調査では、所沢市周辺の二次林と市街地の植栽よりコブシの葉を採取した。また他の地域とも比較するために、全国より6か所を選択し、コブシの葉を採取した。川島ら(未発表)、Setsuko et al.(2005)を参考に、3領域の葉緑体DNAと9座の核SSRを使用して、それぞれ遺伝解析を行った。
解析の結果、葉緑体DNAの変異により3つのハプロタイプに分けられた。

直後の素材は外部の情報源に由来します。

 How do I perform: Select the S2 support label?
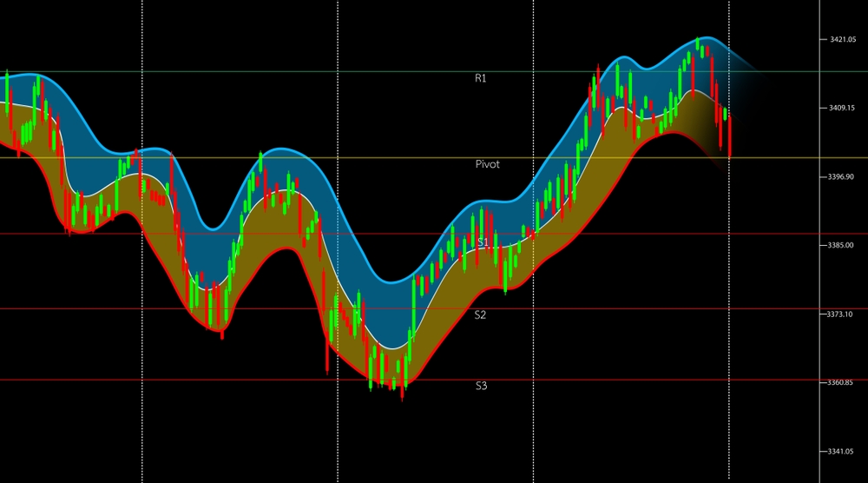[481, 314]
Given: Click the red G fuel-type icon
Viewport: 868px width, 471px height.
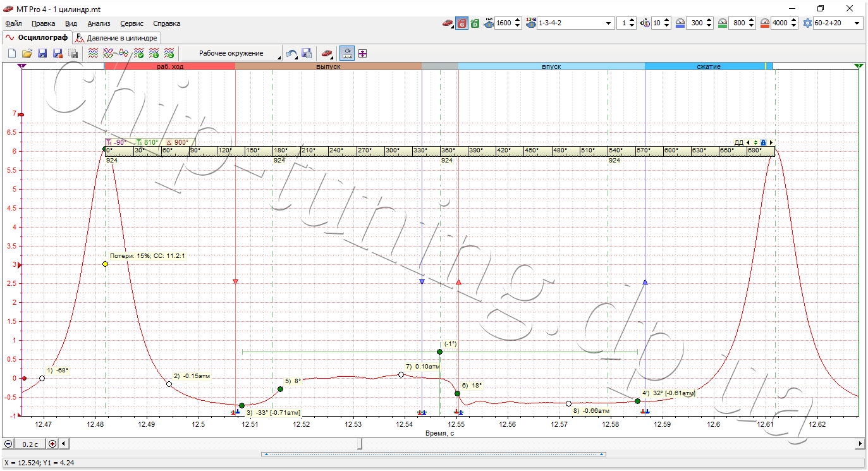Looking at the screenshot, I should pos(462,23).
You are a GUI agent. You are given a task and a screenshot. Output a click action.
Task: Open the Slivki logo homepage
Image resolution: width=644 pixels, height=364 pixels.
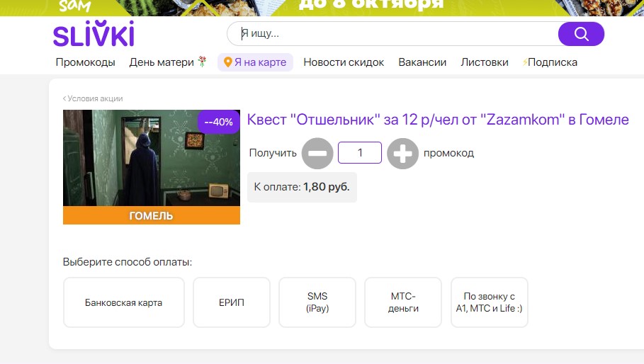point(94,34)
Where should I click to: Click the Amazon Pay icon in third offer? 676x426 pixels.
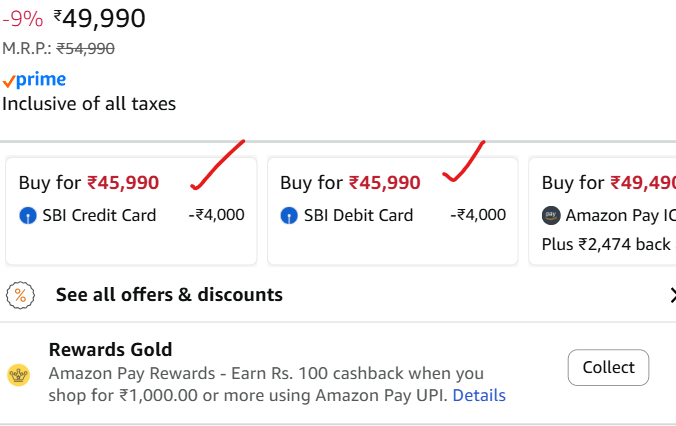coord(551,215)
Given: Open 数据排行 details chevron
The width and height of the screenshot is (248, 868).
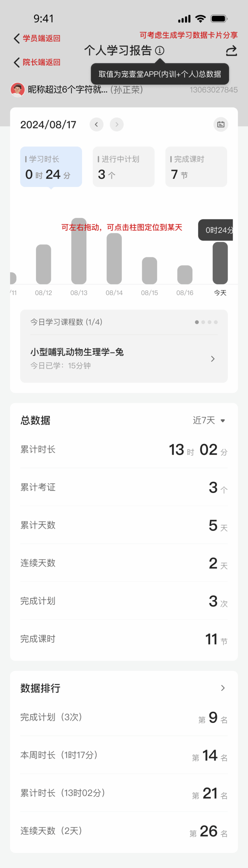Looking at the screenshot, I should tap(223, 688).
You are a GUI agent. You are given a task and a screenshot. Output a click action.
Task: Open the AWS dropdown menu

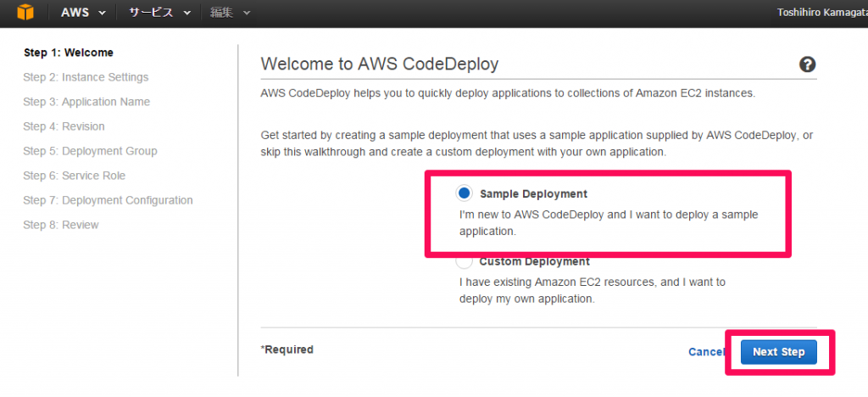(83, 13)
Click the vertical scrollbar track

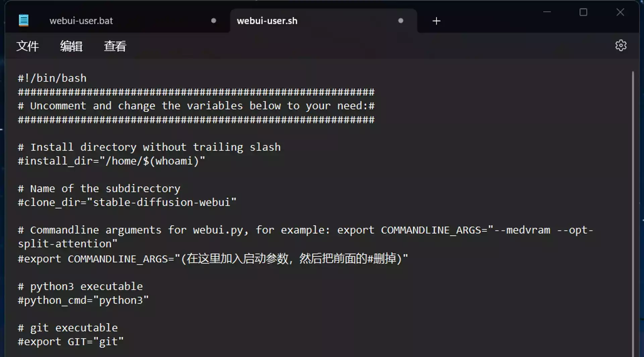(x=633, y=214)
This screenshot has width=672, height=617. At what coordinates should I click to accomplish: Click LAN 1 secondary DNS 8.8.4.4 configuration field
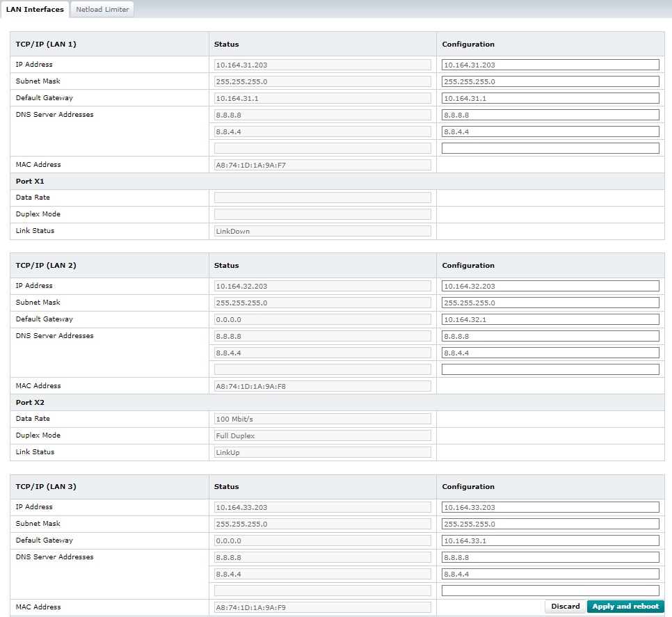(x=550, y=131)
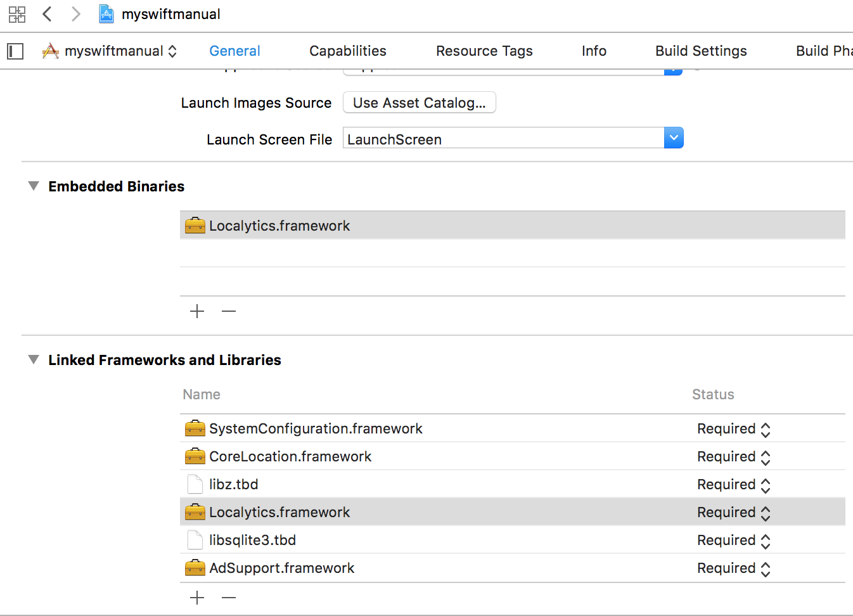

このうち2つのハプロタイプの分布は川島ら(未発表)と同じ傾向となった。しかし、1つのハプロタイプは所沢市周辺でしか確認できなかった。さらに二次林のみならず植栽でも確認された。また核SSRより遺伝的距離を算出し、主座標分析を行ったところ、調査したどの地域とも異なる特徴をもつ個体が確認された。このため所沢市周辺に非地域性の遺伝的特徴をもつ個体が生育している可能性が考えられた。しかし、本研究では全国のコブシの系統や、植栽個体の遺伝的特徴を把握しきれていない。そのため非地域性個体の生育の実態を確実なものとするためには、全国的な調査と、植栽個体の細かな調査が必要になる。